Brazil ports face tight MGO, LSMGO supply amid export tax

March 25, 2026

Brazil's state-owned bunker supplier Petrobras clarifies tax structure as buyers continue purchases despite higher prices; availability tightens at some Brazilian ports.

IMAGE: Containers transported across the Rio–Niterói Bridge in Brazil. Getty Images.


After temporarily halting export sales of marine gasoil (MGO) and low-sulphur marine gasoil (LSMGO) earlier this month, Petrobras has resumed the sale of both grades, a source informed on the matter tells ENGINE.

The halt came amidst the Brazilian government’s new legislation, imposing a 50% export tax on diesel oil.

The export taxes are still in place and Petrobras clarified this tax is levied on the total value of the invoice, and not only on the value of the product.

The company explained that, for a desired net remuneration of $1000 per tonne, the value of the note, the tax should be $2000 per ton, so that 50% corresponds to the tax due and 50% to Petrobras' net revenue.

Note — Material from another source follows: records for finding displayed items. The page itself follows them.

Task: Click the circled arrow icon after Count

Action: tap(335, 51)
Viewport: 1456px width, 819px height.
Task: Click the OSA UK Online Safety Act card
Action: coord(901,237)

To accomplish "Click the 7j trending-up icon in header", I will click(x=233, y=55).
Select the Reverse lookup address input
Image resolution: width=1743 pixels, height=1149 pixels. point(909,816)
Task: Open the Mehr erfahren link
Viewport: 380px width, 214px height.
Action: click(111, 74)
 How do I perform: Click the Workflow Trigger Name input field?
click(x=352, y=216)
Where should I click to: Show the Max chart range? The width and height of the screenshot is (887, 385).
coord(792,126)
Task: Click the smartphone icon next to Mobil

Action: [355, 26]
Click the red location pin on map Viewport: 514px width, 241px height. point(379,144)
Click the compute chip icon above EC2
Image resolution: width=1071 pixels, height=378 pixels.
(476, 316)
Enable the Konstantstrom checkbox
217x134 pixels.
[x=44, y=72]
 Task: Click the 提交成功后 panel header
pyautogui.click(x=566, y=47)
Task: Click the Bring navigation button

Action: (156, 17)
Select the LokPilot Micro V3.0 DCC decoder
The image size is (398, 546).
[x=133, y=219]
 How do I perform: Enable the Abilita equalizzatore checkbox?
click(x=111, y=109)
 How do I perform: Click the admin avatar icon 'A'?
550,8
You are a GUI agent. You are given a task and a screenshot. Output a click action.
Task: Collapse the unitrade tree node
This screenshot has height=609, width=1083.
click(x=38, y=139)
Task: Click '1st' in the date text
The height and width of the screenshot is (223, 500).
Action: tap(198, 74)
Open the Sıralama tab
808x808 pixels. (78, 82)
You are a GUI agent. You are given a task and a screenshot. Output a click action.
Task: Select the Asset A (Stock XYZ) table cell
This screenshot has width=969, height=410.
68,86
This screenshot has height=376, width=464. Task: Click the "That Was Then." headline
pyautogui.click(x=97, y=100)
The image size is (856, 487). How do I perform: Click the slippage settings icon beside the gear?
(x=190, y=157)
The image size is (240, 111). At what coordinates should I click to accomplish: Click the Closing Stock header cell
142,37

"It seems that, given the international availability, some buyers (though not all) are still willing to purchase despite the higher prices", a bunker trader informed ENGINE.

Additionally, the implication of the tax has resulted in some ports across Brazil, specifically Rio Grande and Parangua, experiencing tight availability with extended lead times.

However, the trader mentioned "it is still possible to buy" both grades at the port, albeit with longer lead times.

This tax, however, does not have any impact on sales of VLSFO, the company said in a client’s note last week.